--- Begin Excerpt ---

Borough Market is close to London Bridge, once the only crossing point of the River Thames, so there has been a market in the area for at least 2,000 years but it is only about 20 years since work began to convert the old Victorian market hall into the food lovers' destination, crammed with artisan delicacies and interesting eateries, that it is today.
We started the day in a private room above Hotel Chocolat's Rabot 1745 restaurant, meeting our guide and the other 10 people on the tour while enjoying croissants with cocoa bean butter, chocolate brownies and glasses of iced 100% cocoa chocolate milk. Then we set off around the market to see what was on offer - tastings had been arranged for us at many of the stalls.
Interesting spelling of Heirloom! But a stunning display of tomatoes.
Our first taster came from a juice stall
The green is wheat grass juice (quite probably the most disgusting thing I have ever had in my mouth. Stop that smutty sniggering!). Luckily the one on the right, fresh ginger juice with pink peppercorns, took the nasty taste away.
Next we sampled some ostrich meat, followed by a very generous glass of scrumpy (strong cider) - not what I'm used to drinking at 11 o'clock in the morning.
Feeling slightly woozy, we staggered into Brindisa, one of the most interesting shops around the market to us, having recently got back from a trip to Spain. We have a copy of Brindisa's beautiful recipe book too. They had a wonderful selection of Spanish ingredients and we tasted cheese, Romesco sauce and two kinds of wonderful hand carved ham.
Next we moved on to an oyster stall. I declined the chance to taste one - I've tried many times in the past to learn to love them but they remain the one kind of shellfish I just can't stand. They did look pretty though.
(You can tell by the fuzziness that the glass of scrumpy had kicked in by that stage).
Next we moved, via several tastings of cheeses and cooked meats, fudge and liquorice, to a stall specialising in Kent Cob Nuts.
Here we tasted the roasted nuts and oil and had a test of the facial serum.
Our next stop was a cheese stall with a difference - we sampled some very unusual cheeses including one called "Brain cheese"
You can see that uncut it really would look like a blue-green brain. The colour on the outside is mould like that you get in blue cheese and the result, with the tangy inside and blue outside is quite delicious and very different from eating a cheese veined with blue.
I had to recharge my phone so the next few stalls didn't get photographed, but we had tastings of several kinds of delicious olive, a very generous visit to a meat stall where we had freshly grilled beef steak, pork and lamb with seasoned fries followed by "real" corned beef (as opposed to the supermarket stuff) with mustard and pickles, and a visit to a seafood stall where we sampled beetroot-cured Gravadlax and some wonderful freshly-cooked scallops, still with the coral attached.

--- End Excerpt ---
--- Begin Given material ---

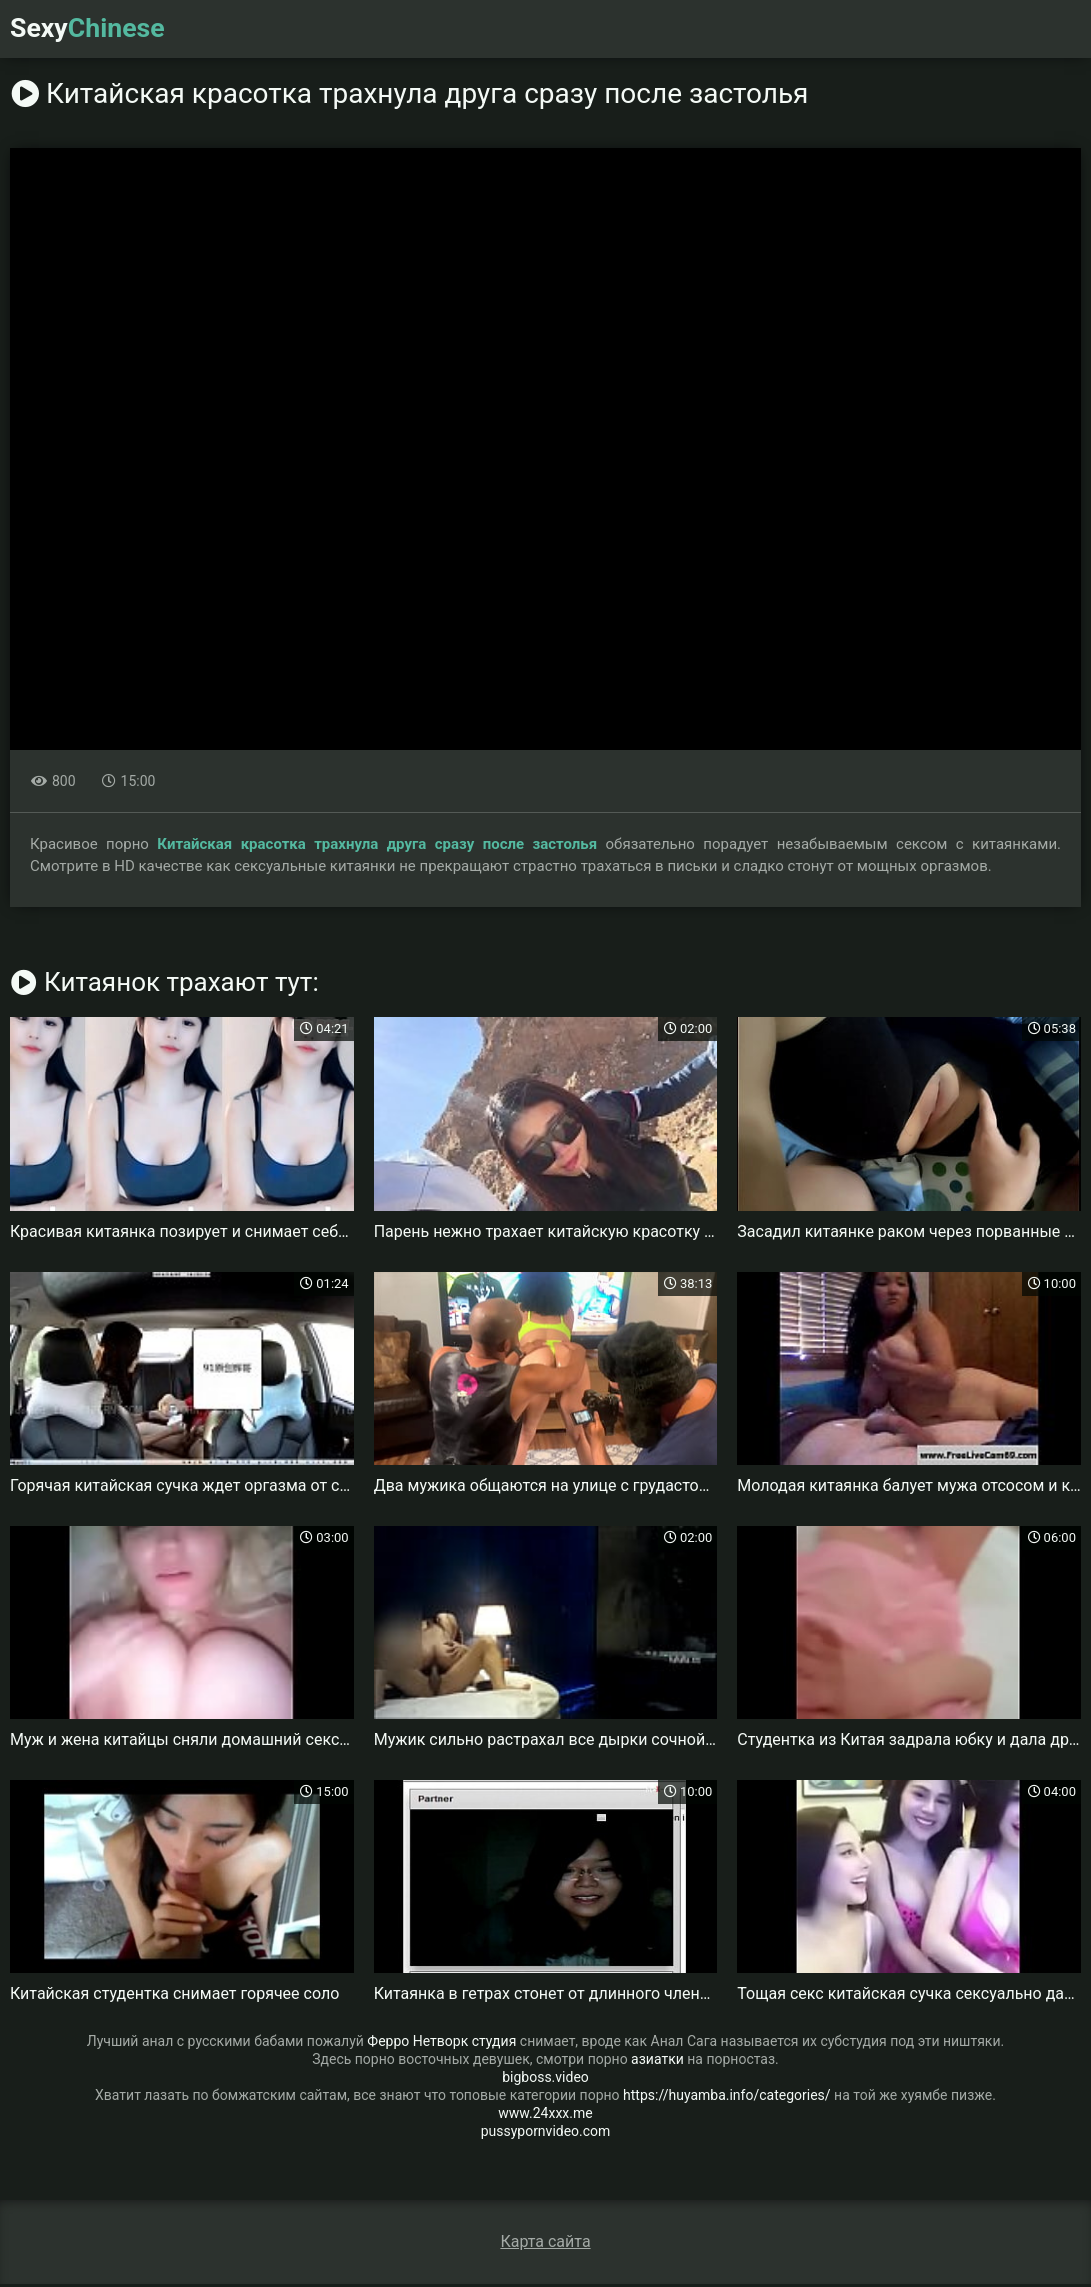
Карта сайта (545, 2244)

--- End Given material ---

◆ Instruction:
Carry on the account of the Borough Market food tour from its last sentence, the one about the seafood stall, and write what comes next.

◆ Written response:
Finally we settled down in a private room in Bedales restaurant to fill up any tiny spaces left in our tummies with a platter of cheese and charcuterie, baskets of bread and two kinds of rare Italian wine. By then my phone was partly recharged:
No, the wine tutor wasn't moving very fast - it was dark so a long exposure!
It was a fascinating day, we got to meet the stallholders who were happy to tell us all about how they got into their businesses as well as giving us all kinds of interesting facts about the foods we were tasking. And many of the things we sampled were the kind of expensive item that you wouldn't buy on a whim just to see if you liked it, in case you were wasting your money, but now we've tried them we would definitely go back and buy them when shopping for a special occasion.
As for shopping yesterday, by the time the tour was over we were so full and so squiffy that we couldn't really think ab out food, so we just picked up some olives and a bunch of asparagus to have when we got home. But we'll be back - and when we are, we'll shop until we drop!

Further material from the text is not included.